Dataset records:
________________________________________

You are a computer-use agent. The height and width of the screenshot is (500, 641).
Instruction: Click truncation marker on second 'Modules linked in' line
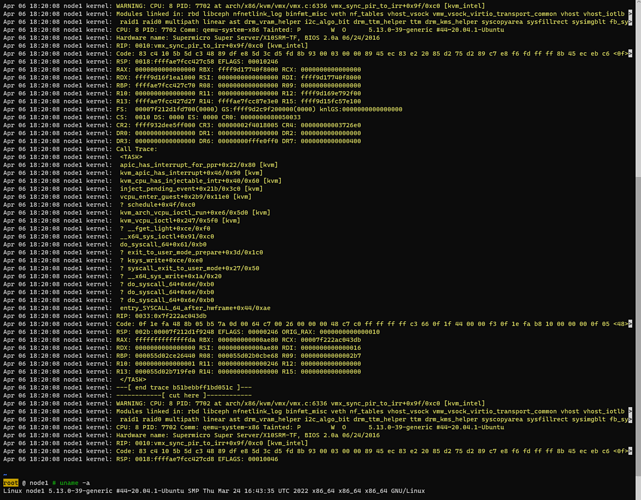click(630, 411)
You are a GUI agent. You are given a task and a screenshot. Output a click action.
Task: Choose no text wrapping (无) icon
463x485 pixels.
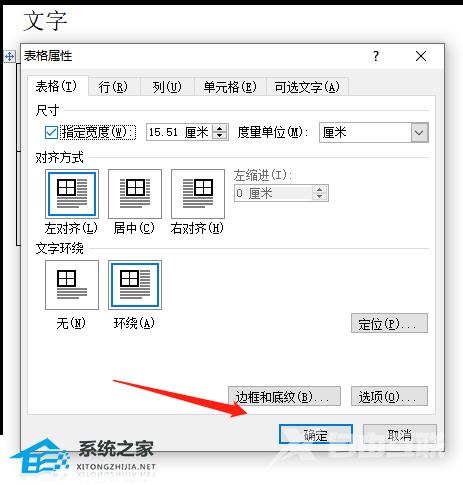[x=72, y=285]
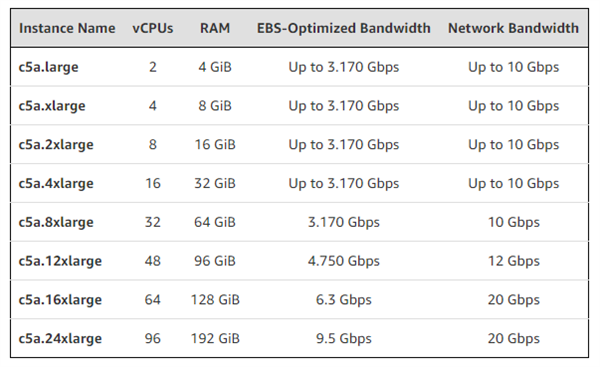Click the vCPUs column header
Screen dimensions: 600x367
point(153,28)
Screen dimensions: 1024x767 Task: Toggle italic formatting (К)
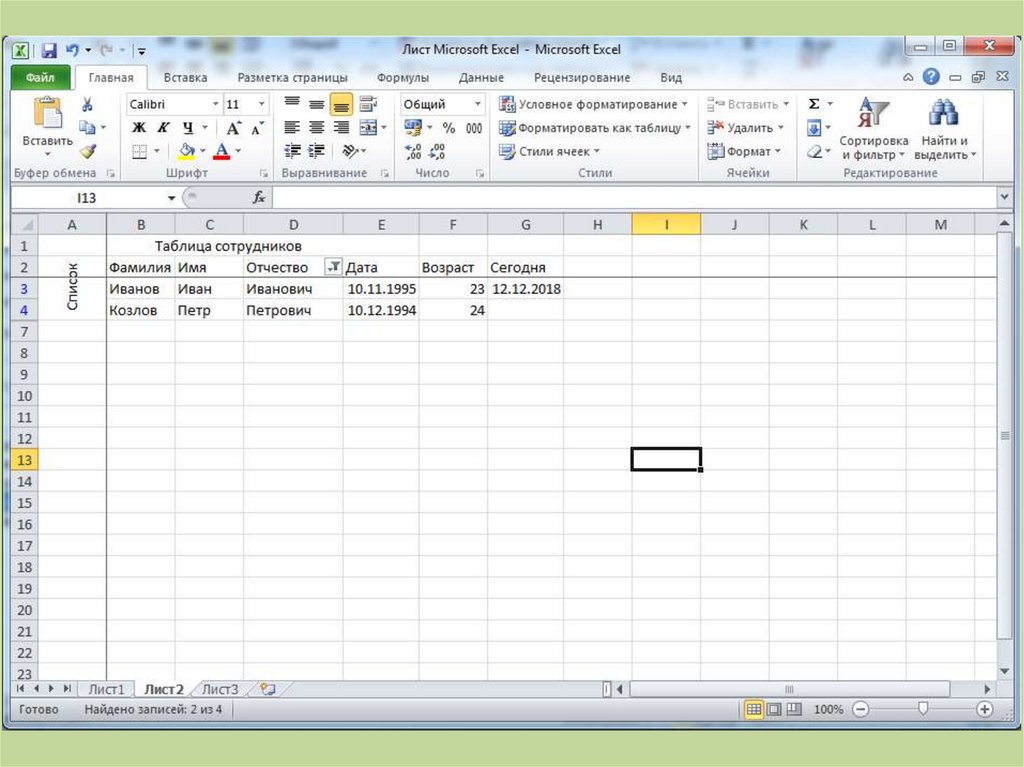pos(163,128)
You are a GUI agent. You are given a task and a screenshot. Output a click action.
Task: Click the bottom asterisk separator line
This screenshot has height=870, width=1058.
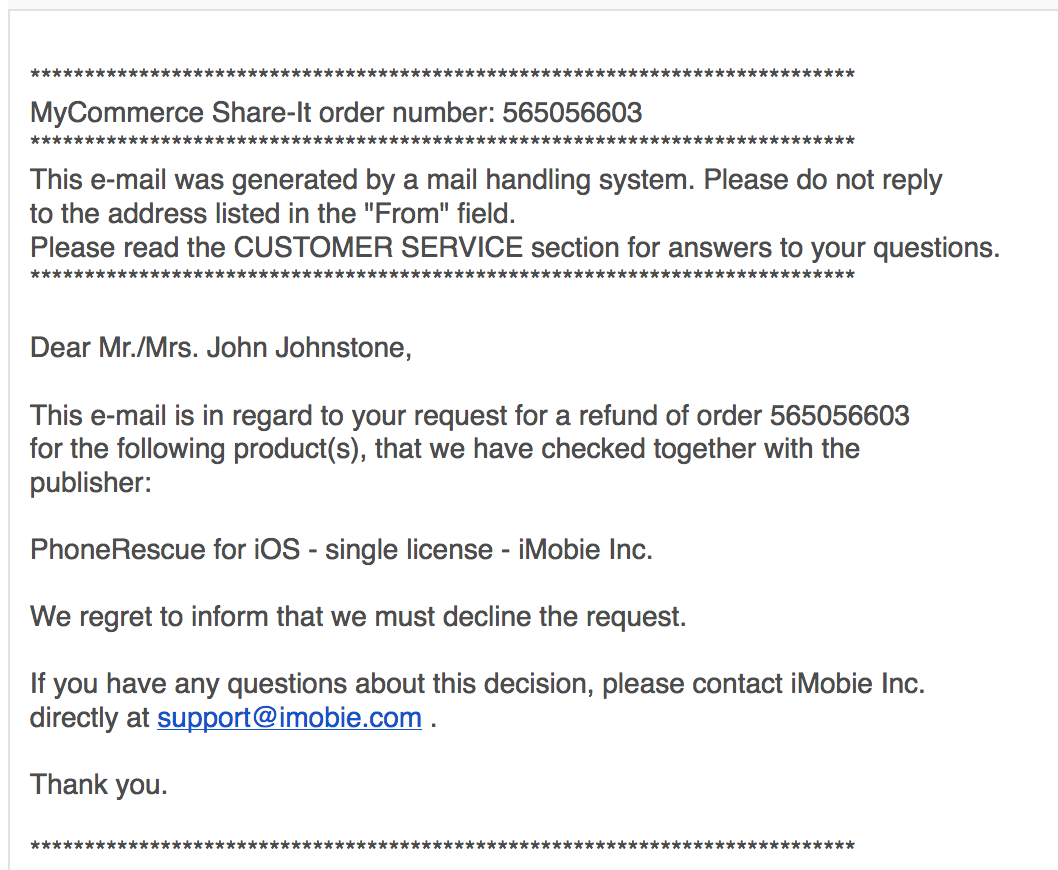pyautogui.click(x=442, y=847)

________________________________________

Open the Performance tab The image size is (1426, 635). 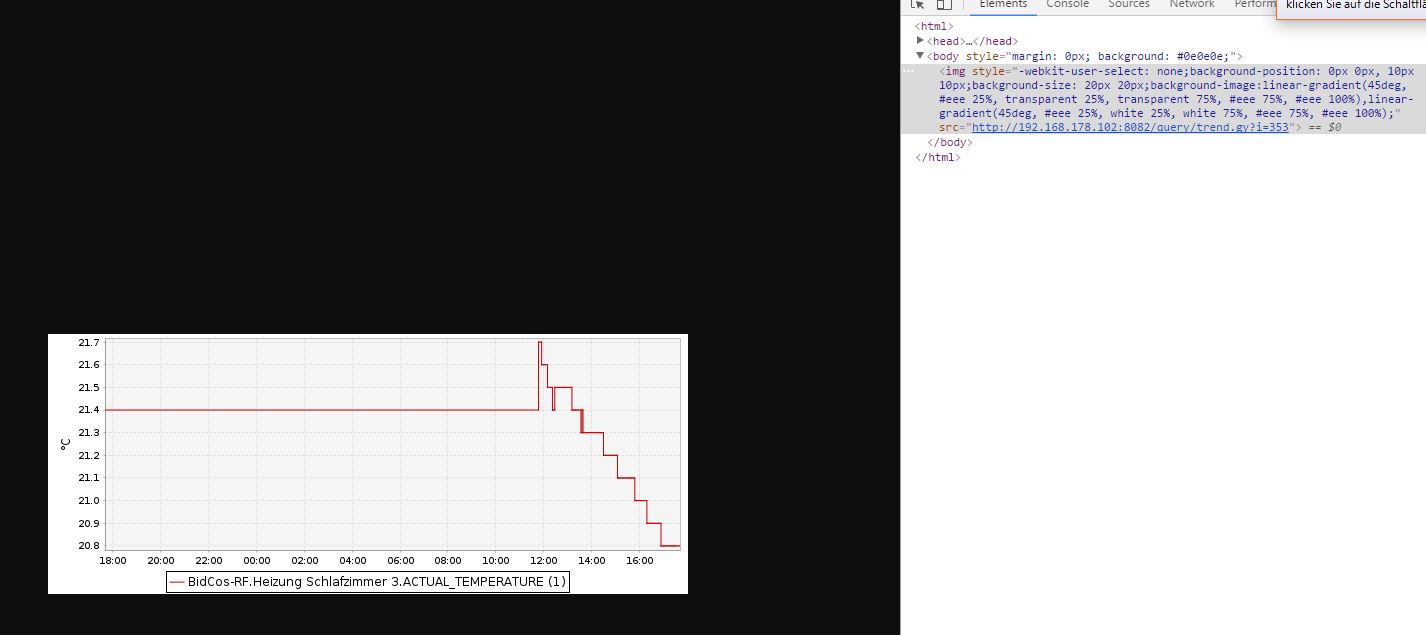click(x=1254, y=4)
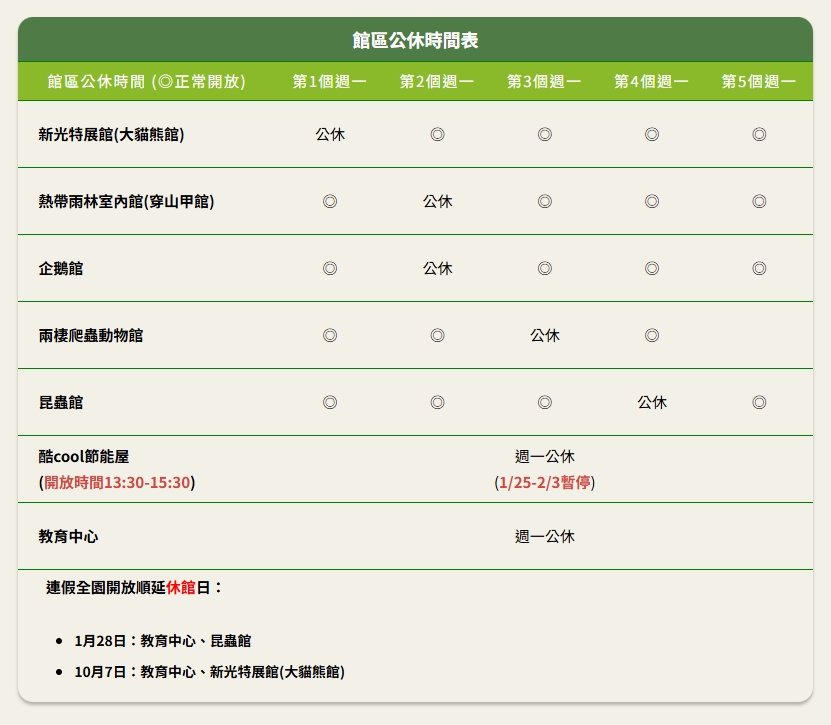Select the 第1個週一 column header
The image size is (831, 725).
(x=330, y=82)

________________________________________

Assignment: Which part of the entries opens with the line containing "You are a computer-use" and closes with the line containing "Task: Click the"? Output that part exactly, ends included, pictures excluded.

Response:
You are a computer-use agent. The height and width of the screenshot is (500, 641).
Instruction: Click truncation marker on second 'Modules linked in' line
click(630, 411)
You are a GUI agent. You are given a task and a screenshot. Output a click action.
Task: Choose no text wrapping (无) icon
463x485 pixels.
[x=72, y=285]
Click the vCPUs column header
Screen dimensions: 600x367
point(153,28)
Screen dimensions: 1024x767 Task: Toggle italic formatting (К)
pos(163,128)
You are a GUI agent. You are given a task and a screenshot. Output a click action.
Task: Click the bottom asterisk separator line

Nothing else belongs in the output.